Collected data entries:

┄┄┄┄┄┄┄┄┄┄

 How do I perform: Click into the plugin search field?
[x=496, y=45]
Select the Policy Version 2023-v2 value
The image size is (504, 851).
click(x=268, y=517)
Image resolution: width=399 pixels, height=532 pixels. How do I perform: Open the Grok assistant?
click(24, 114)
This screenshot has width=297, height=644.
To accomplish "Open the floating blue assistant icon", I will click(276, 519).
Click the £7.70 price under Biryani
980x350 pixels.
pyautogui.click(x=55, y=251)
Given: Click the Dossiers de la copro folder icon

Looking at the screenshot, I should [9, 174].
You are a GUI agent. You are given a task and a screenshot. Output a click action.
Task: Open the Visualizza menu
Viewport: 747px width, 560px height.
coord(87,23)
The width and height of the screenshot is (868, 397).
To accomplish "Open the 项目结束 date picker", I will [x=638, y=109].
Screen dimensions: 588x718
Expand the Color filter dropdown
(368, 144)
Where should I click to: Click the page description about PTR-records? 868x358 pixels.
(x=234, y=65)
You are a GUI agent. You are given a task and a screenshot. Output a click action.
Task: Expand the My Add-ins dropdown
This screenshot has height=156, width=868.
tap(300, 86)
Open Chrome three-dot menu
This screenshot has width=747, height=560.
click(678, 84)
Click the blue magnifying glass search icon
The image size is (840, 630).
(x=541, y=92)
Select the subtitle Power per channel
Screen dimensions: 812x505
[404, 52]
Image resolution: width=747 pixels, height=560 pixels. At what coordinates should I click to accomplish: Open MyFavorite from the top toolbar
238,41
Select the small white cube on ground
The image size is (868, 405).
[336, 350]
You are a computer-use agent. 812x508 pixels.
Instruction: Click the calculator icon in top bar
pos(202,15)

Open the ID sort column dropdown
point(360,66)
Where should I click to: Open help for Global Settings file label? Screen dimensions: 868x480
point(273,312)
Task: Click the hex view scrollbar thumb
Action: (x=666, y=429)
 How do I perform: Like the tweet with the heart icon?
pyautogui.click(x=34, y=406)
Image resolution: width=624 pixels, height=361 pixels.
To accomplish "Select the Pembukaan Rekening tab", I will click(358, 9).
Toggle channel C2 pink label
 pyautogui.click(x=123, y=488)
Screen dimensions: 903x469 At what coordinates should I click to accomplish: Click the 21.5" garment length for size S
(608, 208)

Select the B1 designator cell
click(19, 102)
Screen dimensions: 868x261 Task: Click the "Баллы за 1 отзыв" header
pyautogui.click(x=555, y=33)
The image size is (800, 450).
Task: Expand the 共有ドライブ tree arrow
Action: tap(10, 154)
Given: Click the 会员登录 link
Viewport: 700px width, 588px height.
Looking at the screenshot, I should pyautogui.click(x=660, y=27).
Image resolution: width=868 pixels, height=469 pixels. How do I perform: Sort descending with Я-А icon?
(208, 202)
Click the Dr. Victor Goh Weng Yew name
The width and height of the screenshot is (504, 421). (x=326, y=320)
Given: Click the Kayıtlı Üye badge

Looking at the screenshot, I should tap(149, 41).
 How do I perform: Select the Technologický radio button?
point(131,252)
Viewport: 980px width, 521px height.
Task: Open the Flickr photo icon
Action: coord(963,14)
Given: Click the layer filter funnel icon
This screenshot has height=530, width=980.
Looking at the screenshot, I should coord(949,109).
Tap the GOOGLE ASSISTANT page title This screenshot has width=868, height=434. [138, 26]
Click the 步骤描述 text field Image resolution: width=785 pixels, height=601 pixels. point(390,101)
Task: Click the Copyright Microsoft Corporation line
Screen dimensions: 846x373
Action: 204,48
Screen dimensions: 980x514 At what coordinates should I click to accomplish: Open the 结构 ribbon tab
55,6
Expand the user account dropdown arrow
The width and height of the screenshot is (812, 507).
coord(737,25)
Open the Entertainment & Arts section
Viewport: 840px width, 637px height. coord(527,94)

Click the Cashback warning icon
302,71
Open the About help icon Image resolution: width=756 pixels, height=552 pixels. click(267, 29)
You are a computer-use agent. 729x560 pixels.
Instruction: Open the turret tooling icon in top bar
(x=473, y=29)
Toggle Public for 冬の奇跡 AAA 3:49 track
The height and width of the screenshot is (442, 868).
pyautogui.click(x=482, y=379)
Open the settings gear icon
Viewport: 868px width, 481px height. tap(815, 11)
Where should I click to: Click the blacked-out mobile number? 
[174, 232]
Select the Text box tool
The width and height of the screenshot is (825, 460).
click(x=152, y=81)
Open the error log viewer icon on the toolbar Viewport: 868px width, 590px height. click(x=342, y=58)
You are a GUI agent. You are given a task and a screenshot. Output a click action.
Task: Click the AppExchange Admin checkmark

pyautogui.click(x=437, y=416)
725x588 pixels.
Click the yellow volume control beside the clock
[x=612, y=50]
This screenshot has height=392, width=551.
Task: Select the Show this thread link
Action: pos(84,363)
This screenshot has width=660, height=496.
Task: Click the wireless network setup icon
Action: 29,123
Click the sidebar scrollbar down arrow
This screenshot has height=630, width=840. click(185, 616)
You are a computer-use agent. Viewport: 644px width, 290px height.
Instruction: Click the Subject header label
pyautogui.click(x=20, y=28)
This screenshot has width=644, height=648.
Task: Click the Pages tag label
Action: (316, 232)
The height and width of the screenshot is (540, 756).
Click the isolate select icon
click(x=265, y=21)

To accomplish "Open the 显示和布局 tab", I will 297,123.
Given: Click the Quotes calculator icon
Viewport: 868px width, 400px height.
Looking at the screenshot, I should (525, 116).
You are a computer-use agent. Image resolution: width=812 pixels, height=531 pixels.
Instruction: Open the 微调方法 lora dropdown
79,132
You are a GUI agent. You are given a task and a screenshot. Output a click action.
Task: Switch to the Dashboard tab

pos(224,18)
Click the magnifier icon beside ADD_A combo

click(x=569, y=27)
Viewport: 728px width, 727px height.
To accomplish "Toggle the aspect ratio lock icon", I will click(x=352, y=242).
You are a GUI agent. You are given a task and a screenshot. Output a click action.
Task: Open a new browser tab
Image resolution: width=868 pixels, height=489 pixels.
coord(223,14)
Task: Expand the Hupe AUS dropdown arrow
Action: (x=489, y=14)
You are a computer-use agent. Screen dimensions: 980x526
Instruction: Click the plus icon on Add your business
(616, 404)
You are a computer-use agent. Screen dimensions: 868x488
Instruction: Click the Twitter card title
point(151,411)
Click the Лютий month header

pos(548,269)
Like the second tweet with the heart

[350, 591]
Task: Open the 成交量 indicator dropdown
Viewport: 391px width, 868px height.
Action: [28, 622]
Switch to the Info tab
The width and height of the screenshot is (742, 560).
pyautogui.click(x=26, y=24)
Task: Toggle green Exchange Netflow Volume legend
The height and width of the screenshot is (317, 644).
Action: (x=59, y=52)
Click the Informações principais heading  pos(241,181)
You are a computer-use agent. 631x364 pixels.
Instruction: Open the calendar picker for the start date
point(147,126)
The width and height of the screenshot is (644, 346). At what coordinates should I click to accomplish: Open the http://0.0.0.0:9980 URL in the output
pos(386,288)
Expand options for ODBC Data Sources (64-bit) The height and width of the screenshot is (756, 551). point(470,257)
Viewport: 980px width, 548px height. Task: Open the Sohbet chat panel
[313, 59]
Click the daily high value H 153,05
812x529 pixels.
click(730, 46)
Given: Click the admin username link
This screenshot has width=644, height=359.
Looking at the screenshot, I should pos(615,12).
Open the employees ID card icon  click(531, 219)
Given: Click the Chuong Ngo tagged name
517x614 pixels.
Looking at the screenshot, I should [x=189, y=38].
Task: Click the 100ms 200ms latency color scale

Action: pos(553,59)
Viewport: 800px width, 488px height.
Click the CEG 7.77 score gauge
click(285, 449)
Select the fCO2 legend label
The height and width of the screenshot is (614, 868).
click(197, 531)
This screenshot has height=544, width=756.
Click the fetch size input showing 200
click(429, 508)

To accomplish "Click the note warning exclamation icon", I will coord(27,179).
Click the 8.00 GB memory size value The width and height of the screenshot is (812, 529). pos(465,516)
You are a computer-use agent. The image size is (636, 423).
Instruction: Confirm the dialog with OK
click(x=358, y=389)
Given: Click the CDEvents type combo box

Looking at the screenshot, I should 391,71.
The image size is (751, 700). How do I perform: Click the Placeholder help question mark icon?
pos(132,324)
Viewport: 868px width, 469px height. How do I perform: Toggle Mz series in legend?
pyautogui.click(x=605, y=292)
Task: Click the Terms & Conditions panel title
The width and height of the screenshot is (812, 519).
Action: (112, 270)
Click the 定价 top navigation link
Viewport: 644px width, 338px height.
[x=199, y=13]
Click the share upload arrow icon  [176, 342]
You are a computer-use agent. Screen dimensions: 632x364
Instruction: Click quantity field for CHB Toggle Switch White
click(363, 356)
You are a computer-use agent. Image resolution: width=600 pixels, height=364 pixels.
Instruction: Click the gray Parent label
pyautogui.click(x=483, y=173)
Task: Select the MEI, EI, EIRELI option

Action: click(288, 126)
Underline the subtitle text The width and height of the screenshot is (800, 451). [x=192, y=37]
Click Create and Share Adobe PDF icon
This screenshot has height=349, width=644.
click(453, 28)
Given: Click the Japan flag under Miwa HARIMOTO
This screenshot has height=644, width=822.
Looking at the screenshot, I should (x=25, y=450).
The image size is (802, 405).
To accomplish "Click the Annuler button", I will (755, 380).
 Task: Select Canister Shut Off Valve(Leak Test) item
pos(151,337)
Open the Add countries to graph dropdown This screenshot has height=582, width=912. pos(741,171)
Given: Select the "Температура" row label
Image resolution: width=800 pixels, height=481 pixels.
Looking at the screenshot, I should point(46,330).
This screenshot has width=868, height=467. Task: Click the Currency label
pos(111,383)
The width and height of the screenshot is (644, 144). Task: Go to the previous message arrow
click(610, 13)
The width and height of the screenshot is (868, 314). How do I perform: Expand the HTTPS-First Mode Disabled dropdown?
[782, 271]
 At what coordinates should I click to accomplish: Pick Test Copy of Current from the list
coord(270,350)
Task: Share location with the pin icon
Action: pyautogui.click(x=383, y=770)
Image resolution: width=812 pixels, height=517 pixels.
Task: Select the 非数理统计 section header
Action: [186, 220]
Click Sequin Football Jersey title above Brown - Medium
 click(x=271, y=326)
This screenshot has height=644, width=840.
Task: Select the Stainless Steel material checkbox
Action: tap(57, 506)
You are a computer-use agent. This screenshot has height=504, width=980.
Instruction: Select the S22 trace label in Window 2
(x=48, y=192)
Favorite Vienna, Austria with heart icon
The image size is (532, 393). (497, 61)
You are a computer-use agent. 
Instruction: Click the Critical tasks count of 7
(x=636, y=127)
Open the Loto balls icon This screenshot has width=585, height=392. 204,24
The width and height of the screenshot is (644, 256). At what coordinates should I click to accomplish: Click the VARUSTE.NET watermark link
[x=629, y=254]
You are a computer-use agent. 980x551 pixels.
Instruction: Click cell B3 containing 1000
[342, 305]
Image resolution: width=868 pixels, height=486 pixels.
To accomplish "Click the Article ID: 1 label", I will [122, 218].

┄┄┄┄┄┄┄┄┄┄

In the entries above, one line contains "Given: Click the Dossiers" and another contains "Open Chrome three-dot menu". Reproduce exactly those two lines and the lines between them, nothing else.

YOUR SOLUTION
Given: Click the Dossiers de la copro folder icon

Looking at the screenshot, I should [9, 174].
You are a GUI agent. You are given a task and a screenshot. Output a click action.
Task: Open the Visualizza menu
Viewport: 747px width, 560px height.
coord(87,23)
The width and height of the screenshot is (868, 397).
To accomplish "Open the 项目结束 date picker", I will [x=638, y=109].
Screen dimensions: 588x718
Expand the Color filter dropdown
(368, 144)
Where should I click to: Click the page description about PTR-records? 868x358 pixels.
(x=234, y=65)
You are a GUI agent. You are given a task and a screenshot. Output a click action.
Task: Expand the My Add-ins dropdown
This screenshot has height=156, width=868.
tap(300, 86)
Open Chrome three-dot menu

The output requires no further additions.